My son returned from his own climbing expedition up the snowy sides of fourteen thousand foot, Mt. Shasta.
"Did you get to the top?" I asked him.
 He shrugged. "Not this time. I stopped to help a girl. She had altitude sickness, so I helped walk her back down the mountain."
I knew how much my son had wanted to get to the top with a better time than last year. He didn't make it, but to the girl he helped, he's a hero. (And to me, too!)
Fortunately, we don't always have to choose between being the nice guy or losing the race, or the contract, or the whatever.
But when it counts, wouldn't you want to be "last?"
Is that so bad?

"Jesus called them (the disciples) together and said, 'You know that those who are regarded as rulers of the Gentiles lord it over them, and their high officials exercise authority over them. Not so with you. Instead, whoever wants to become great among you must be your servant, and whoever wants to be first must be slave of all. For even the Son of Man did not come to be served, but to serve, and to give His life as a ransom for many." (Mark 10: 42-45 NIV Bible)

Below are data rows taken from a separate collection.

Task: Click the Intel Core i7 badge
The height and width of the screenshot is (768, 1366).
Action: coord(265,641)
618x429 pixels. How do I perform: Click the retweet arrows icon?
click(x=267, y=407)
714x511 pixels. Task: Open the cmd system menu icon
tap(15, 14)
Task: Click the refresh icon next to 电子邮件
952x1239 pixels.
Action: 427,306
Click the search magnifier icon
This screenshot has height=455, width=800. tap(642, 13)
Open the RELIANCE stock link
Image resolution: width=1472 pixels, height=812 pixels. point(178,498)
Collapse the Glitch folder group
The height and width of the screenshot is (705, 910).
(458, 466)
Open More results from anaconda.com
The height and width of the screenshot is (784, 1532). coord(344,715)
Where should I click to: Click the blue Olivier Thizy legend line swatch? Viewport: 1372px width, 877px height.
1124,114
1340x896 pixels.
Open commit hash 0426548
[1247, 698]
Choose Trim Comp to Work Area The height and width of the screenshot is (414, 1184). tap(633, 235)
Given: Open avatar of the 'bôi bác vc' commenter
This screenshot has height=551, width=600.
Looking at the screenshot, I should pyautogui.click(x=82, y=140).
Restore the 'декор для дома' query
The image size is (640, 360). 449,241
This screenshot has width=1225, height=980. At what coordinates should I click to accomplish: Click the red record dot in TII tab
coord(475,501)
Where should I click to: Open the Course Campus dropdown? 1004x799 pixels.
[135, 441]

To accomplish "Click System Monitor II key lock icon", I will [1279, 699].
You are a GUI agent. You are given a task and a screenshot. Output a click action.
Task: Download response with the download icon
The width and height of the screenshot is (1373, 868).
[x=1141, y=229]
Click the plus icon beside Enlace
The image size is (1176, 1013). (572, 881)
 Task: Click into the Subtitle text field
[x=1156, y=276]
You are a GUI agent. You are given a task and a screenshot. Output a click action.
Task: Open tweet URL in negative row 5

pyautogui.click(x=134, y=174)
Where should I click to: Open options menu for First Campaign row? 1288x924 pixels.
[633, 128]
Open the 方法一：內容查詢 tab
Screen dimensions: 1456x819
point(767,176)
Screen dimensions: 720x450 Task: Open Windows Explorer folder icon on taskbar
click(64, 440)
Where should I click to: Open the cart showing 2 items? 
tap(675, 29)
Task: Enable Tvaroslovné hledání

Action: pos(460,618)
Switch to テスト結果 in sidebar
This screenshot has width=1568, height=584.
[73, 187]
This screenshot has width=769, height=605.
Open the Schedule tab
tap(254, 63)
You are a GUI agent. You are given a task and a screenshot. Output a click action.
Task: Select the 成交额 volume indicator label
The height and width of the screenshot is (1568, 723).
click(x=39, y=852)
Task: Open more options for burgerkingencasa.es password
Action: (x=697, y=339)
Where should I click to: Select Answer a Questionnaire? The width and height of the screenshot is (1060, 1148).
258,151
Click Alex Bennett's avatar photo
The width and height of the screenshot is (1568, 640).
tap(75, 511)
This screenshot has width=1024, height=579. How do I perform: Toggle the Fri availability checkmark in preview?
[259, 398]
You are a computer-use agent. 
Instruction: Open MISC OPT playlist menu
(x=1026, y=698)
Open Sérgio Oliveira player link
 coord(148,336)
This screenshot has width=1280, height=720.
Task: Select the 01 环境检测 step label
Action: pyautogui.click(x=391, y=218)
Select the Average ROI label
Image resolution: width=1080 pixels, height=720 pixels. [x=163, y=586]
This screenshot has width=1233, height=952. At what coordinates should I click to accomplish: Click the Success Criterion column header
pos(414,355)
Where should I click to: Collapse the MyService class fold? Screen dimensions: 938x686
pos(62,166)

Thursday, November 3, 2011

Thanks be to God!

There's an interesting story about St. Patrick. Called by God to preach the Gospel to the Irish people, Patrick encountered a rich, pagan landowner. Wanting to impress St. Patrick and those who had decided to convert to Christianity, he sent food and supplies. When Patrick received the supplies, his only response was, "Thanks be to God!"
A couple of days later, the wealthy landowner inquired of his servants. "Did you send the supplies to Patrick?
"Yes, Master."
"Well, what did the man say? Did he send a message of thanks to me?"
"No, Master. He only said, 'thanks be to God!'"
At that, the wealthy landowner was enraged. "What, he sent me no thanks for all the food and supplies? Go back and demand Patrick to give it all back. He does not appreciate my gift."
The servants did as they were told. When they presented themselves to St. Patrick and requested that he give back the food, St. Patrick merely said, "thanks be to God! Take it all back if you wish."
The servants returned with the gifts.
Their wealthy master then asked with a triumphant look in his eye, "What did St. Patrick say when you took my gifts back?"
"Master," the servant replied, "he looked up to heaven and said, 'thanks be to God.'"
Amazed, the master told his servant, "Take the gifts back to the man. He says 'thanks be to God' when he receives a gift, and 'thanks be to God' when his gift is taken away. So, he must have my gift."

Thankfulness is faith that God has His hand in all parts of our lives, even when times seem to indicate otherwise.  It is strong evidence that the Holy Spirit is at work in a believer's life. How else could one respond in both good and bad times, "thanks be to God."?

Here are the words of another great man of God who demonstrated thankfulness in the worst of times:

"Rejoice in the Lord always. I will say it again: Rejoice!" (Phil. 4:4 NIV Bible)

"I am not saying this because I am in need. For I have learned to be content whatever the circumstances. I know what it is to be in need, and I know what it is to have plenty. I have learned the secret of being content in any and every situation, whether well fed or hungry, whether living in plenty or in want. I can do everything through Him who gives me strength." (Phil. 4:11-13 NIV Bible)

How have you demonstrated this kind of thankfulness in a bad time?